Once the sled is balanced, then take the distance from the chains to the sheet near the sled. You want to move your motors in or out, so the sprocket teeth match the distance you measured on the sled. This will stop chain skipping on the sled-chain side.

Edit: Where are my manners :man_facepalming:
Welcome to the Forum!


Thank you so much! That’s very helpful. And thank you for the welcome, I’ve been lurking for a couple of months and finally got up the nerve to ask a question:)


How do you feel about editing your post? Personally, i feel it’s a wrong advice, but am open for discussion.
My theory (i’m trying to convince @dlang till date) is, that since triangular we have a moving CG on the sled as the ‘chain attachment points’ are moving, depending on how high the motors are and where we are on the sheet. 2 strings (non slipping), in the middle of the ring part the bearings are moving, would work, perhaps. A string at the top of the ring is not going to give you the right balance.
I hope this pic will make it clear.


Glad you did it! You’ll find lots of amazing people here, and all are helpful and kind.

Kind regards, Gero


the balance point in the z-axis should not change as a result of the movement of the chains around the ring. The ring should be on the same plane as the vertical plane through the balance point (ie, with the sled vertical, there is a point at which the whole sled will balance that is located in the positive z direction from the base of the sled which contacts the work surface). If you adjust the ring slightly above this plane (positive z from the plane) then you will cause the sled to tip toward the work surface, which is, I believe, what we are looking for.

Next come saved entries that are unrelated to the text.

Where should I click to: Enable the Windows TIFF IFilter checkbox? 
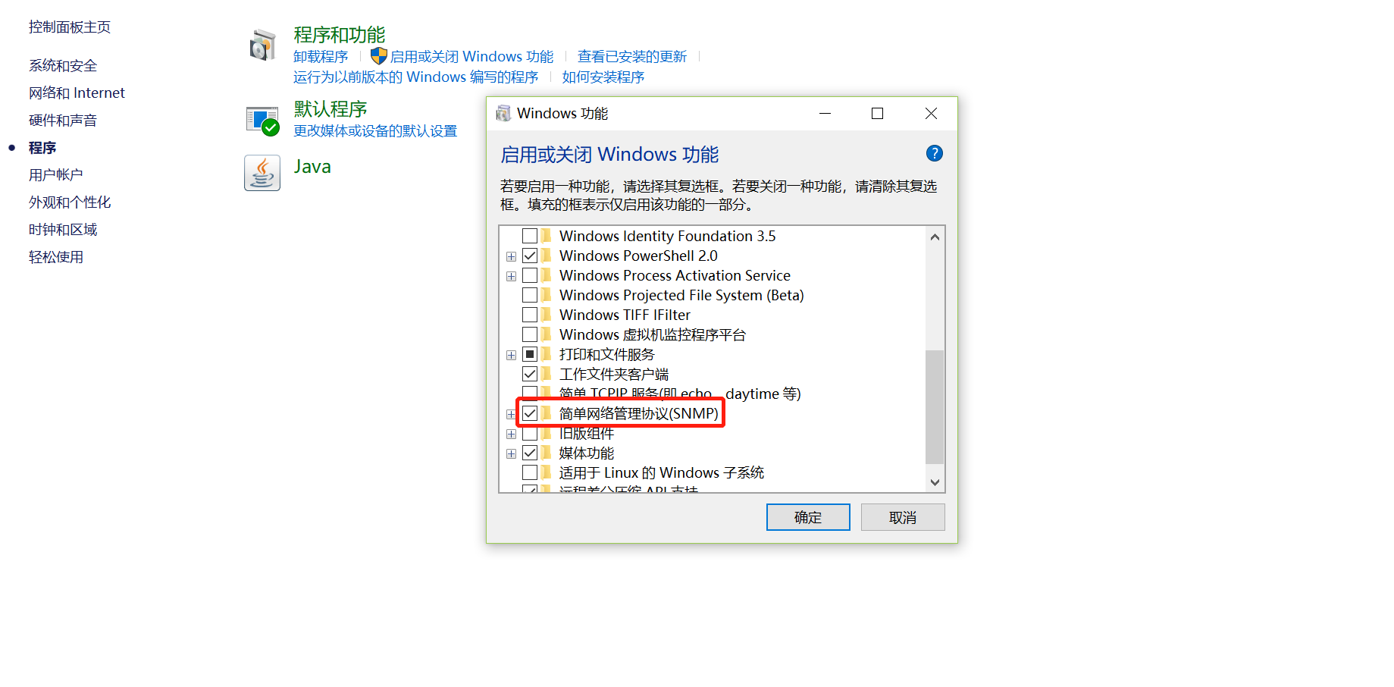click(x=530, y=315)
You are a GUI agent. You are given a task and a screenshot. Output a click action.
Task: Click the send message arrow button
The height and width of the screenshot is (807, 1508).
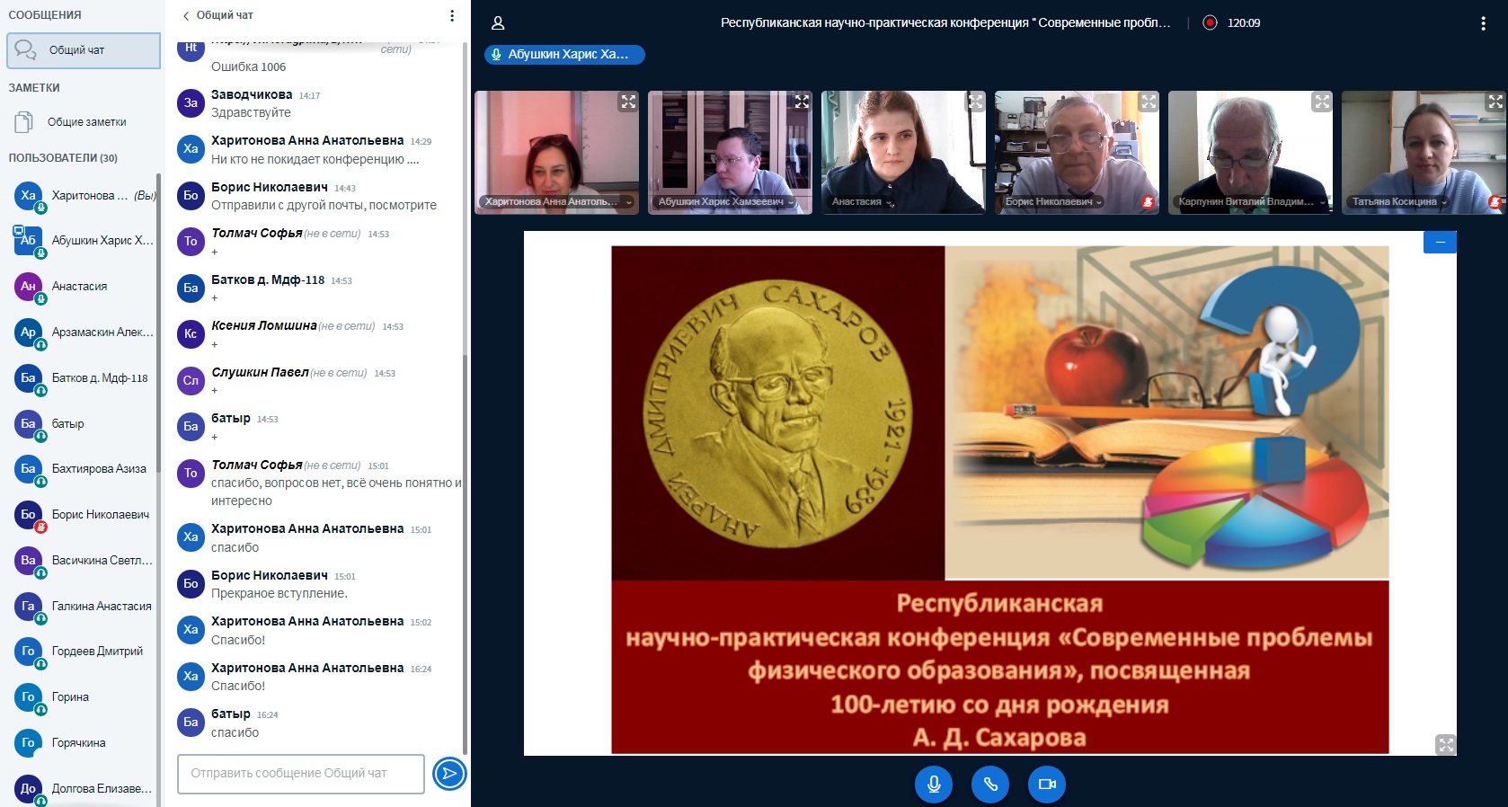click(449, 774)
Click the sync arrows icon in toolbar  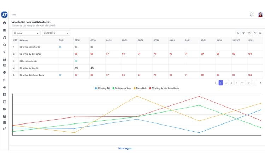[255, 33]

The change in balance point that will happen is in response to the change in the router/spindle height as it moves through the z-axis. I am not sure anyone ever suggested a point at which to put the router when determining the balance point of the sled, but perhaps it should be a consideration. Ideally it would be balanced when the bit hit the work surface, and then would tip toward the work surface with continuing movement into the negative z axis. That initial point of hitting the work surface would be dependent on the bit length, though.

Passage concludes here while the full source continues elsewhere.